The film was a box-office success and returned a profit of $335,000. It was one of four top hits for RKO in 1929.

Mordaunt Hall of The New York Times wrote a positive review, noting that film "... relies on fun, tuneful songs and appealing music." He applauded Rudy Vallee's and Marie Dressler's performances, although he did have some negative points regarding the dialogue and was ambivalent regarding some of the acting.

A negative review was published in Motion Picture Magazine: "Once and for all, this movie should refute the theory apparently held by picture producers that a celebrity in any line is good movie material," the reviewer summed up. The reviewer did, however, praise Marie Dressler's performance and wrote in conclusion, "If you like sentimental songs that rhyme 'Moonbeams' with 'June-dreams,' you'll love the ones in 'The Vagabond Lover.'"

In Screenland, Delight Evans wrote: "It's true that the crooning lad of the radio has not quite mastered all of the celluloid technique, but you forget that when he sings," wrote . She concluded, "Marie Dressler romps away with a personal hit in hilarious comedy scenes. But it's Rudy's show, and when he sings you can let the rest of the world go by." The picture was given Screenland's Seal of Approval.
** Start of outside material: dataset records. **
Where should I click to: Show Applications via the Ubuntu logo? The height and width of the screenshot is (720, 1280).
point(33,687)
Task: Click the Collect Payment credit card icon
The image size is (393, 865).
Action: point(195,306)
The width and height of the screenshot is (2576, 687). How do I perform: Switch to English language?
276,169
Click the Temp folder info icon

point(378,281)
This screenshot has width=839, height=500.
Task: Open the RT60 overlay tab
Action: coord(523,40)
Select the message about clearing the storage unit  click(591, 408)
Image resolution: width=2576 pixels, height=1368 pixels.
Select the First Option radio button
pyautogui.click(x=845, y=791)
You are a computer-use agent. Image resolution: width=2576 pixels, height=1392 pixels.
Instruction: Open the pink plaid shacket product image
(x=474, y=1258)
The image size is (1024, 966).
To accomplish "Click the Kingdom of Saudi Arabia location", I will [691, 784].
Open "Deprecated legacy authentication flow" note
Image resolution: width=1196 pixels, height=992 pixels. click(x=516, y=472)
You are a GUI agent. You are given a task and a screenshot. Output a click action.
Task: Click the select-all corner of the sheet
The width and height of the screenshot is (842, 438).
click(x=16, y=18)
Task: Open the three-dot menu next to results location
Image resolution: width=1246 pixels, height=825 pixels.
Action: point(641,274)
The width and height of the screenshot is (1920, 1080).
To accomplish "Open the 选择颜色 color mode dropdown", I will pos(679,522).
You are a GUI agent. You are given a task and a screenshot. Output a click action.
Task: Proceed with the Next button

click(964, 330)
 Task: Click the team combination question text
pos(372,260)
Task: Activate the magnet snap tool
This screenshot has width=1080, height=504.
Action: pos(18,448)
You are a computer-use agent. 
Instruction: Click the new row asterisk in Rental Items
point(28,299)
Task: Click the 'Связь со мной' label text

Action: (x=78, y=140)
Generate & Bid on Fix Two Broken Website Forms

Reviewing the film for The Nation, Alexander Bakshy wrote: "[Rudy Vallée] gives his admirers what they long for—a succession of songs to the accompaniment of a jazz band which makes their hearts melt and fills their beings with a glow of 'romance.'"

Vallée did not like the film. In a 1980 interview he said: "They're still fumigating the theaters where it was shown. Almost ruined me. In fact, I think it's only shown in penitentiaries and comfort stations."

In his book The Speed of Sound: Hollywood and the Talkie Revolution, Scott Eyman wrote: "Neilan's The Vagabond Lover features the adenoidal singing and ungodly dance-band music of Ruby Vallee, who displays the preoccupied concern of a man trying to pass a kidney stone; his acting ability was of the sort usually found only in sixth-grade plays. Vallee makes Crosby look like Cagney and plays the kind of music that Spike Jones mercilessly parodied. It's the film of a director at a total loss; actors stumble over their lines but plow gamely ahead, and Neilan keeps the footage in the film. It might not all be Neilan's fault; the original negative of the film was burned in a studio fire, and the film survives today as reconstructed with outtakes."